Fosse como fosse, o solo político estava mais que adubado para que que um outsider do “sistema” chamado Tsipras tivesse entrado em Atenas envolto num halo de glória e que uma oferta política chamada Syriza tivesse tido tanta procura, independentemente do que “se” achar do partido. E do seu mapa de prioridades, da sua filosofia de vida, da sua idiossincrasia. Eleitoralmente nada disso está de resto em alta, como se reteve das ultimas eleições, mas como o sistema eleitoral grego premeia o vencedor com um cabaz de deputados, a modéstia do score de Tsipras foi automaticamente semidisfarçada com o artifício. E as alternativas? Não constam, ou ainda não constam. E, como tal, a vida continua. Incerta, vibrante, contrastada. Endividada.

Fim do segundo acto grego.

6. Se eu contasse a história de Hydra alguém acreditaria nela? E se as pedras desta ilha falassem haveria ouvidos para as glórias do seu passado? A grandeza militar fez deste lugar quase improvável a ilha mais importante de toda a Grécia – tinha a maior armada do Mediterrâneo oriental, o que foi decisivo na revolução que conduziu à independência em 1821. E da sua paisagem despida saíram ditosos filhos da Grécia, entre eles um Presidente da República.

Mas hoje o que guardo é a luz, a harmonia, a dureza estéril da pedra: nada ou quase nada nasce em Hydra, a subsistência vem por inteiro da mainland e vem por mar. As rodas, mesmo as das bicicletas, são proibidas desde sempre, à excepção da ambulância e do carro do lixo. Há burros e mulas – alguns de aluguer – e um incansável vaivém de barcos, para todos os destinos. E há as pernas, claro, ancestralmente habituadas a calcorrear as pequenas vielas que sobem, tortas e inclinadas, vila acima ou a caminhar pelos caminhos de terra batida. E embora o “grosso” da população habite em moradas brancas, anichadas em concha sobre o porto (maravilhosa arquitectura!), o hábito ajudou: a vida em Hydra sempre foi assim. E mais: a nenhum dos seus dois mil habitantes é permitido construir, apenas restaurar ou reconstruir. Imaculada, alheia ao progresso, incólume aos seus estragos, Hydra nasce todos os dias pela primeira vez.

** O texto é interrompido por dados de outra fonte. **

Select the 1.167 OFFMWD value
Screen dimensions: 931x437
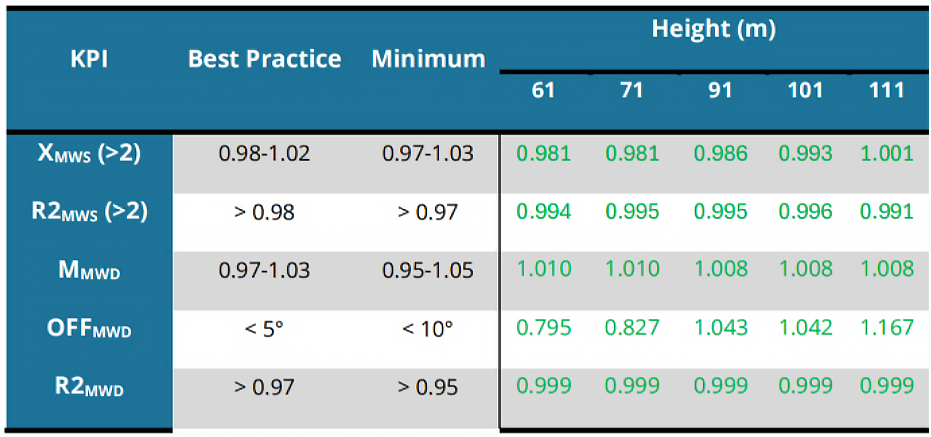886,328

7. Como se administra tudo “isto”? Tanto pouco mas tanto?

George E. Koukoudakis tem 37 anos e é o mais jovem presidente de câmara da Grécia, eleito há cerca de um ano como “independente” nas listas (pareceu-me) da Nova Democracia (“No, I don’t support Tsipras…”).

Administra-se, diz-me ele, com uma “infinita paciência” para enfrentar a “burocracia sufocante” dos diversos departamentos centrais, que “não autorizam nada”. E depois há as dificuldades da própria ilha, – a rede de esgotos, a recolha do lixo que por vezes causa problemas, o desemprego jovem na época baixa a rondar os muitos por cento…

Em miúdo George Koukoudakis distribuía legumes a mando do pai que tinha uma mercearia na ilha. Hoje é um “especialista em Estratégia Militar”, estudou em Atenas, formou-se na América, passou por Cambridge, tem três livros publicados. Invulgarmente vivo, viajado, estudioso (fala com apaixonada erudição da história da ilha), quando nos encontrámos acabara de escrever uma comunicação para uma reunião da Nato, para a qual fora convidado:

“Continuo a escrever, a dar aulas mensais em Atenas, não quero perder a ligação à minha carreira académica, levantando-me muitas vezes às quatro da manhã para estudar…”

No seu gabinete frente à Catedral pergunto-lhe se ele é um académico, um intelectual, um investigador ou… um político?”

Sorriso aberto: “Também penso nisso. E, para ser sincero, I am confused…”

É natural: quando se faz render os talentos com estes dons e este mérito, hesita-se sobre quais deles pôr a render.

Terceira surpresa. Terceiro acto grego.

8. Os barcos ainda não saíram, as pessoas ainda não vieram, as lojas ainda não abriram.

São sete da manhã em Hydra, o Mediterrâneo está quieto e não há ninguém. Ouvem-se apenas os sinos da catedral que batem as horas. E, depois, o silêncio. Certamente o mesmo silêncio que se ouve em cada um do sete mosteiros da ilha. É quase impossível não chorar. De acção de graças por estar vivo. Aqui. No último acto.